Business products profile will explain the company’s product or service in simple language. If the product or service is technically orientated this is essential, as it has to be readily understood by non-specialists.
Emphasize the product or service’s competitive edge. For example, is it:
• A new product?
• Available at a lower price?
• Of higher quality?
• Of greater durability?
• Faster to operate?
• Smaller in size?
• Easier to maintain?
• Offering additional support products or services?
With technology companies where the product or service is new, there has to be a clear “world class” opportunity to balance the higher risks involved.
Address whether it is vulnerable to technological advances made elsewhere.
• If relevant, explain what legal protection you have on the product, such as patents attained, pending or required.
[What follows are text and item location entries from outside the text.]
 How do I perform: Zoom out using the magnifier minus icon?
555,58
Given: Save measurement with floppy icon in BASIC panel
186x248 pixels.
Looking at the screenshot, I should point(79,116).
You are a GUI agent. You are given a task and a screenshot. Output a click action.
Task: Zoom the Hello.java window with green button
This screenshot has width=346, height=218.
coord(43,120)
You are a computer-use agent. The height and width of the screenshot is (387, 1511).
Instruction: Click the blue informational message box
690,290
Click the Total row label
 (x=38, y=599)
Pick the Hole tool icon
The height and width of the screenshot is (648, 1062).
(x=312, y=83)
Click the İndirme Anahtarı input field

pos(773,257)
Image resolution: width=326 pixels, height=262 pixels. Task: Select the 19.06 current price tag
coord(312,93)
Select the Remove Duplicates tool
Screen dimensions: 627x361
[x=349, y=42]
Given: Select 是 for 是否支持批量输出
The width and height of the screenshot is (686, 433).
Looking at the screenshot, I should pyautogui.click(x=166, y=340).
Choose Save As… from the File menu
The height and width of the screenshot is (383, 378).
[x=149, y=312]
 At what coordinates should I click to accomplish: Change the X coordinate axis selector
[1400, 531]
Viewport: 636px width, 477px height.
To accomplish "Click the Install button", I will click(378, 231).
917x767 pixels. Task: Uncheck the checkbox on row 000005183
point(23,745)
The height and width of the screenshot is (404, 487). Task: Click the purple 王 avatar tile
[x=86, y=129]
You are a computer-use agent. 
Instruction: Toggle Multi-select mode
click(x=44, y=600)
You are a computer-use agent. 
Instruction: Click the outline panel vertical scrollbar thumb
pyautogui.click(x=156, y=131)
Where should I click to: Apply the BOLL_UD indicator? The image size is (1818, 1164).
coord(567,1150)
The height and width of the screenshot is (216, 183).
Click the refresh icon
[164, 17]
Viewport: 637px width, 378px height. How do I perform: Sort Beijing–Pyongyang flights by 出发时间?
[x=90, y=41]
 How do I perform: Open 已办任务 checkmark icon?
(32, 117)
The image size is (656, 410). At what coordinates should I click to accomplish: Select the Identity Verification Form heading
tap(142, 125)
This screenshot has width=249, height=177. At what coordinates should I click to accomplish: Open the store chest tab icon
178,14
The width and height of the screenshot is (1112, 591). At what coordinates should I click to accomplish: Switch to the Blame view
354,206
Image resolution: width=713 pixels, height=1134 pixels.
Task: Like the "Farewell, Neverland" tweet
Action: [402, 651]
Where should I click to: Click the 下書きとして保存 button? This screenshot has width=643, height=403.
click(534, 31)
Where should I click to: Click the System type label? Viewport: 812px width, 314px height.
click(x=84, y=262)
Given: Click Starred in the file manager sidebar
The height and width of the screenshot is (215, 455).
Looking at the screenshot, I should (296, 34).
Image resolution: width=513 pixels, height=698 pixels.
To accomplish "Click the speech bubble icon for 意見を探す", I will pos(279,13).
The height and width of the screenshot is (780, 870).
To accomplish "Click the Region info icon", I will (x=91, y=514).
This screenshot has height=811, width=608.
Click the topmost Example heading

Assess the impact of legal protection on the marketability of the product.
• You also need to cover of course the price and cost of the product or service.
• If the product is still under development the plan should list all the major achievements to date as well as remaining milestones to demonstrate how you have tackled various hurdles and that you are aware of remaining hurdles and how to surmount them. Specific mention should be made of the results of alpha (internal) and beta (external) product testing.
• Single product companies can be a concern for investors. It is beneficial to include ideas and plans for a “second generation” product or even other viable products or services to demonstrate the opportunities for business growth.
Your business products profile is important to private equity firms.